Researchers from the University of Bristol analysed national data from the UK Renal Registry and NHS Blood & Transplant, focusing on patients under 18 years who started kidney replacement therapy between 1996 and 2020.2 Their findings reveal concerning disparities in access to transplant waitlists and to both deceased and living donor kidney transplants.3

Early on in their treatment, children from Black and Asian communities, girls, and those living in extremely low-income areas are frequently less likely to be placed on the transplant waitlist or receive a transplant. Compared to children from wealthier families, children from the lowest-income families have a 33% lower chance of being placed on the waiting list. Similarly, girls have a 12% lower chance of being added to the waitlist than boys.

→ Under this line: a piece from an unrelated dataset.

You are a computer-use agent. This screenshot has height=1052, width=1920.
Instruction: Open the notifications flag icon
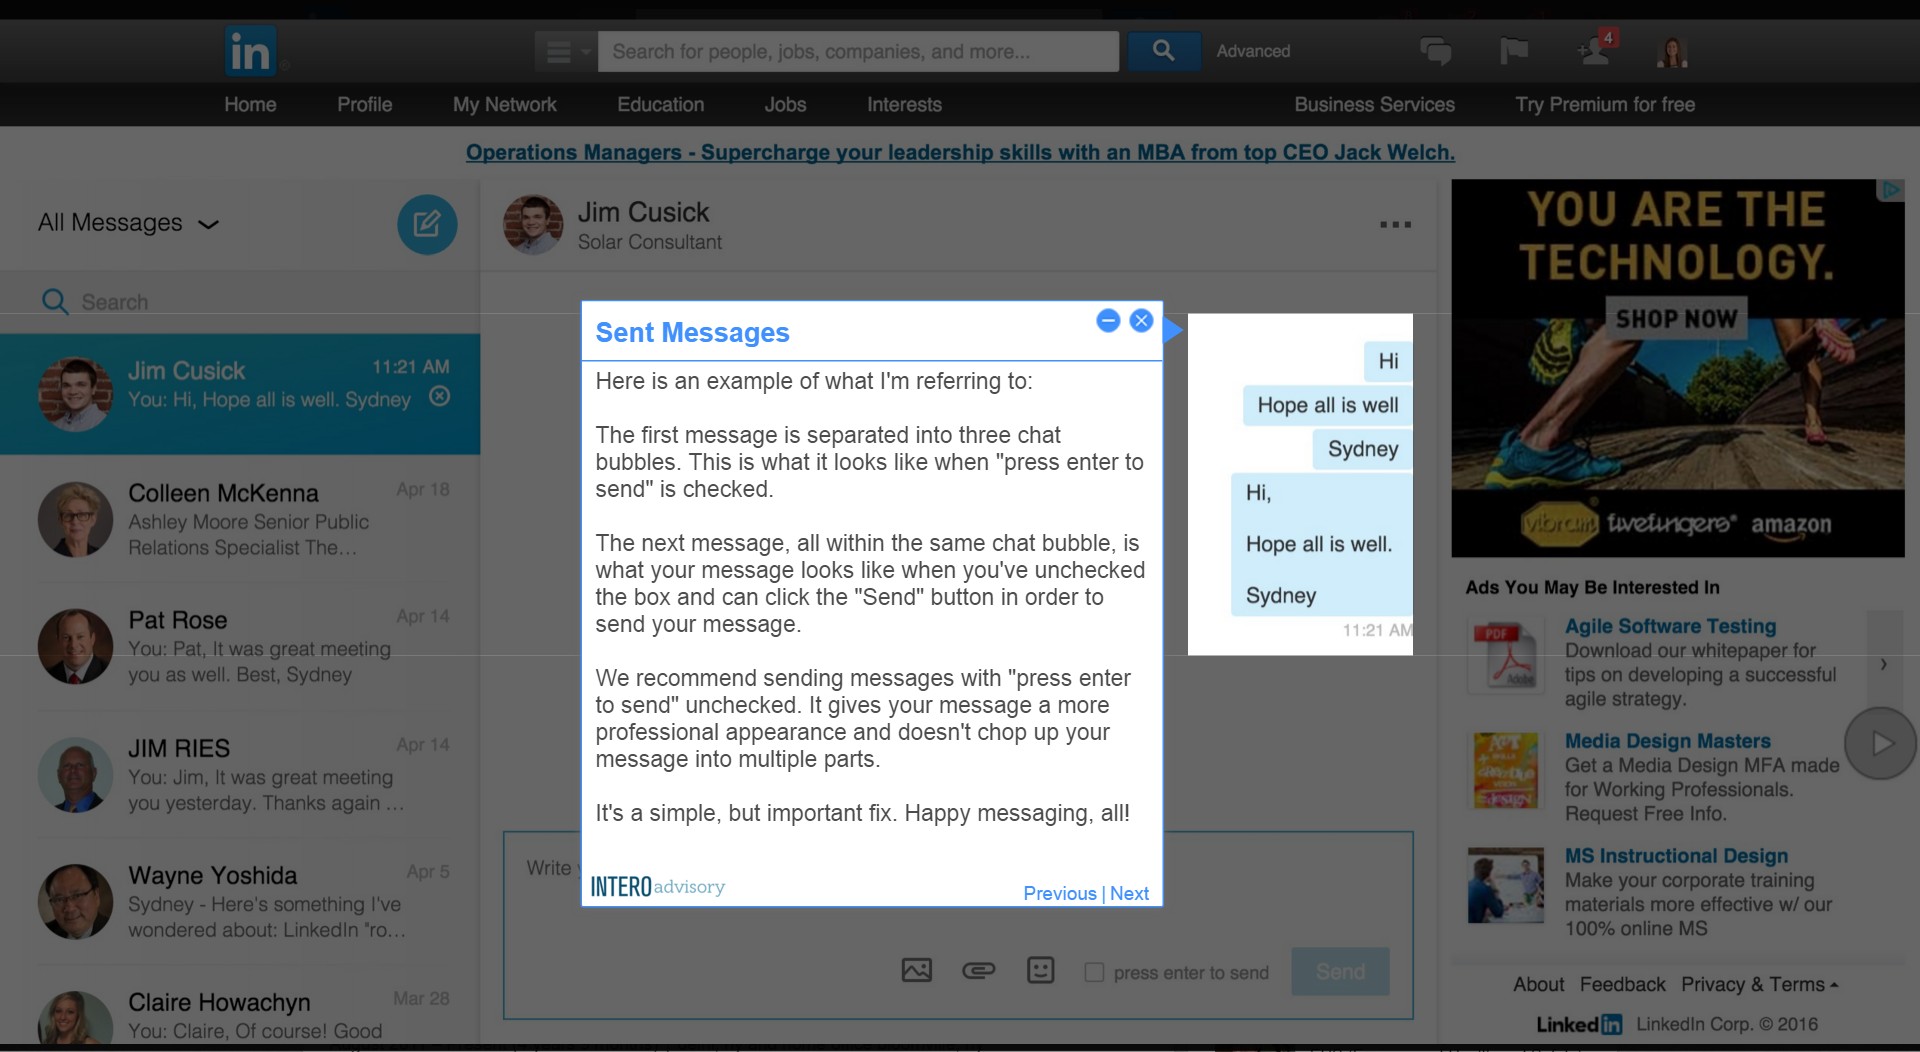(x=1513, y=51)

"We were particularly struck by how early these disparities appear in the transplant process," said Dr. Alice James, lead author of the study. "It's not just about who gets a transplant, but who even gets considered in the first place."

Once children are waitlisted, disparities related to gender and income tend to reduce, but disadvantages for children from Black backgrounds persist. "Those from Black ethnic backgrounds face systemic disadvantages even after being placed on the waitlist, including fewer living donor opportunities," Dr. James explained. "This suggests that equity isn't achieved by waitlisting alone."

These disparities can have profound consequences. Delays or lack of access to transplantation, especially pre-emptive transplants, prolong children's reliance on dialysis, which is associated with increased morbidity, poorer growth outcomes, cognitive delays, and reduced quality of life.4

International comparisons show that these issues are not unique to the UK. Similar disparities in paediatric kidney transplant access have been documented in the United States, Canada, and Australia, particularly among Indigenous and ethnic minority populations.5,6,7

To address these entrenched disparities in paediatric kidney transplantation, the research team is calling for urgent, system-wide action, including earlier referrals, culturally tailored education, and stronger family support. Training clinicians to recognise and address unconscious bias is also critical.8

Ongoing research is exploring how clinicians make decisions and gaining deeper insight into families' experiences, with the goal of identifying and resolving the root causes of inequity.9 "Our goal now is to move from simply identifying these inequities to actually doing something about them," Dr. James emphasised. "That includes clinician education, family outreach, and reforms that centre fairness in every step of the transplant pathway."